In the decree, the district court observed that the parties agreed that the marital home should
be sold and the proceeds distributed between them. It concluded that Amber had made a
contribution to the purchase of the marital home of $10,697 out of the proceeds from the sale of
the LaVista home, and it therefore awarded her a credit in that amount for her contribution of
premarital property. Overall, after valuing and dividing the marital estate, Amber was ordered to
make an equalization payment to Michael of $3,312.13.
Michael was ordered to pay child support of $575 per month. The decree provides that each
party shall pay 50 percent of all daycare expenses incurred on behalf of the children in order for
Amber to maintain gainful employment or obtain education to enhance her earning capacity. The
district court also required that Michael maintain a life insurance policy currently in place on his
life and name the minor children as irrevocable beneficiaries until he no longer has a child support
obligation. Michael was also ordered to pay attorney fees for Amber of $5,000. Michael appeals.
ASSIGNMENTS OF ERROR
Michael assigns that the district court erred in (1) its award of legal custody, (2) awarding
sole physical custody to Amber and reducing his parenting time to two overnights every other
weekend, (3) ordering his parenting time to be conditioned upon Amber’s work schedule, (4)

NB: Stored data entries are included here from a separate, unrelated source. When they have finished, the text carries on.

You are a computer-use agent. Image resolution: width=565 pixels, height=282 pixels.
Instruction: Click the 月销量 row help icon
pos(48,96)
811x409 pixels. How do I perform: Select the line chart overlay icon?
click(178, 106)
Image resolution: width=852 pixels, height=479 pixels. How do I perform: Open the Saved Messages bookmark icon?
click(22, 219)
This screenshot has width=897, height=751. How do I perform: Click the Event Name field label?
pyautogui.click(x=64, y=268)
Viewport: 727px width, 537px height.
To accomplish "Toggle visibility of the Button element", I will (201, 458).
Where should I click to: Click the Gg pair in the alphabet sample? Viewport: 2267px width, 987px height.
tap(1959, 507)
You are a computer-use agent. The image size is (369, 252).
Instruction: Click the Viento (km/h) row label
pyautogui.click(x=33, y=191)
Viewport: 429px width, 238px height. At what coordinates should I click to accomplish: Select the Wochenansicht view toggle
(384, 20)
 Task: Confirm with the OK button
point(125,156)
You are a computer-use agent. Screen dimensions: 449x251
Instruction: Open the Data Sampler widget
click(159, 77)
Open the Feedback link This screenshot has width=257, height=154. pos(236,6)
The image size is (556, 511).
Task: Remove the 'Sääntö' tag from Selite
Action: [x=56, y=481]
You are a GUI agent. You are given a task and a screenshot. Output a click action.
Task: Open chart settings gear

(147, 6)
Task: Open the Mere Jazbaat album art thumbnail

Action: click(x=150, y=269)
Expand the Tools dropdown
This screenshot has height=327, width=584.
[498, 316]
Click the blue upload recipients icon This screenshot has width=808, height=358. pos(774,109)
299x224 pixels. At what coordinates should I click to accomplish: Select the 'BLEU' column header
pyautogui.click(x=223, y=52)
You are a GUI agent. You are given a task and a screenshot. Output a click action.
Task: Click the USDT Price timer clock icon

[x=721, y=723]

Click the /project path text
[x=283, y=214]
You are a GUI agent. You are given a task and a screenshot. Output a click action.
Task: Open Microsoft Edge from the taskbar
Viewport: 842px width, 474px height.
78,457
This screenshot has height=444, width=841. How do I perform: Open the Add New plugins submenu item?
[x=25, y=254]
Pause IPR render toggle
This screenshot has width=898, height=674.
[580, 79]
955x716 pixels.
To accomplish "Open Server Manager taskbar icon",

awarding routine and holiday parenting time without specifying days of the week, dates, and times,
(5) ordering him to secure his child support obligation with his life insurance policy, (6) ordering
only Amber’s employment and education-related childcare costs to be divided between the parties,
(7) awarding Amber a $10,697 premarital credit for a portion of the equity in the marital residence,
and (8) awarding Amber $5,000 in attorney fees.
STANDARD OF REVIEW
In a marital dissolution action, an appellate court reviews the case de novo on the record to
determine whether there has been an abuse of discretion by the trial judge. Burgardt v. Burgardt,
304 Neb. 356, 934 N.W.2d 488 (2019). This standard of review applies to the trial court’s
determinations regarding custody, child support, division of property, alimony, and attorney fees.
Id. In a review de novo on the record, an appellate court is required to make independent factual
determinations based upon the record, and the court reaches its own independent conclusions with
respect to the matters at issue. Id. However, when evidence is in conflict, the appellate court
considers and may give weight to the fact that the trial court heard and observed the witnesses and
accepted one version of the facts rather than another. Id. A judicial abuse of discretion exists if the
reasons or rulings of a trial judge are clearly untenable, unfairly depriving a litigant of a substantial
right and denying just results in matters submitted for disposition. Id.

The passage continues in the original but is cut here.